EXTRACTED TEXT:
§

Purpose of the Study:

  • To investigate the impact of micron-sized colloidal particles on the phase transitions of chiral nematic liquid crystals, specifically focusing on the blue phase.
  • To analyze how these colloids act as defect sites and influence the formation and stability of different blue phases (BPI and BPII).
  • To compare the defect behavior induced by colloids in blue phases versus cholesteric liquid crystals.

Main Methods:

  • Dispersion of micron-sized colloidal particles in chiral nematic liquid crystals.
  • Heating the system through its phase transitions from cholesteric to isotropic, including the blue phase.
  • Microscopic observation and analysis of defect formation and phase evolution.

Main Results:

  • Colloidal particles act as preferential nucleation sites for blue phase I (BPI) growth from the cholesteric phase.

§

MATERIAL PROVIDED:
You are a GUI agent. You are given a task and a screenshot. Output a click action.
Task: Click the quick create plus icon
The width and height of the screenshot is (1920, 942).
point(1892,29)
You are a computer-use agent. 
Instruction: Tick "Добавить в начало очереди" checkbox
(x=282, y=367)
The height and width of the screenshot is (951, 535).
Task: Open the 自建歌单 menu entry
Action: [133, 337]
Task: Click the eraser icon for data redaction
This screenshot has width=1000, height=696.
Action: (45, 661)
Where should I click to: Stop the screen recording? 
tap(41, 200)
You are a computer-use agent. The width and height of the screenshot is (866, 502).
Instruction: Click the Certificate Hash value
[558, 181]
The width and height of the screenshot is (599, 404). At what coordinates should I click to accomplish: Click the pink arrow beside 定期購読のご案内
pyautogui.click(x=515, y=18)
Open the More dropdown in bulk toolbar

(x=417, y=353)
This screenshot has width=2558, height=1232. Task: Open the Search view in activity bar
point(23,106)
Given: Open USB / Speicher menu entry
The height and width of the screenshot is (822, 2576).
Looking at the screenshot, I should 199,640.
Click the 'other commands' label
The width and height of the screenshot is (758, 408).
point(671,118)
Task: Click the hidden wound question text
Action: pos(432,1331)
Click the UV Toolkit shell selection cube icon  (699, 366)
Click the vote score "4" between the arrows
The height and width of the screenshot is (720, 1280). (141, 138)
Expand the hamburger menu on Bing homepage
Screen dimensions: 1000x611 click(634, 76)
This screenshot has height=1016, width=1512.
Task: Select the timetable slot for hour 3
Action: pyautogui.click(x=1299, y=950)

§

PROBLEMS AND TASKS:
[A] Decide whether each statement agrees with the colloid study summary, answering yes or no and quoting the deciding words: (i) the colloidal particles dispersed in the liquid crystals were nanometer-sized; (ii) the system was cooled from the isotropic phase down to the cholesteric phase; (iii) the colloids served as preferred nucleation sites for BPI growing out of the cholesteric phase.
[B] Pick up the colloid study summary after its final sentence and continue it.

EXPECTED RESULTS:
[A]
(i) No: "micron-sized colloidal particles"
(ii) No: "Heating the system through its phase transitions from cholesteric to isotropic"
(iii) Yes: "Colloidal particles act as preferential nucleation sites for blue phase I (BPI) growth from the cholesteric phase."

[B]
  • Blue phase II (BPII) also forms in high chirality samples due to colloidal influence.
  • In both BPI and BPII, colloids induce localized melting to the isotropic phase, creating faceted isotropic inclusions.

Conclusions:

  • Colloidal defects fundamentally alter blue phase formation and stability in chiral nematic liquid crystals.
  • The localized melting induced by colloids in blue phases contrasts with system-spanning defects observed in cholesteric liquid crystals.
  • These findings highlight the role of disorder in tuning liquid crystal phase transitions and defect structures.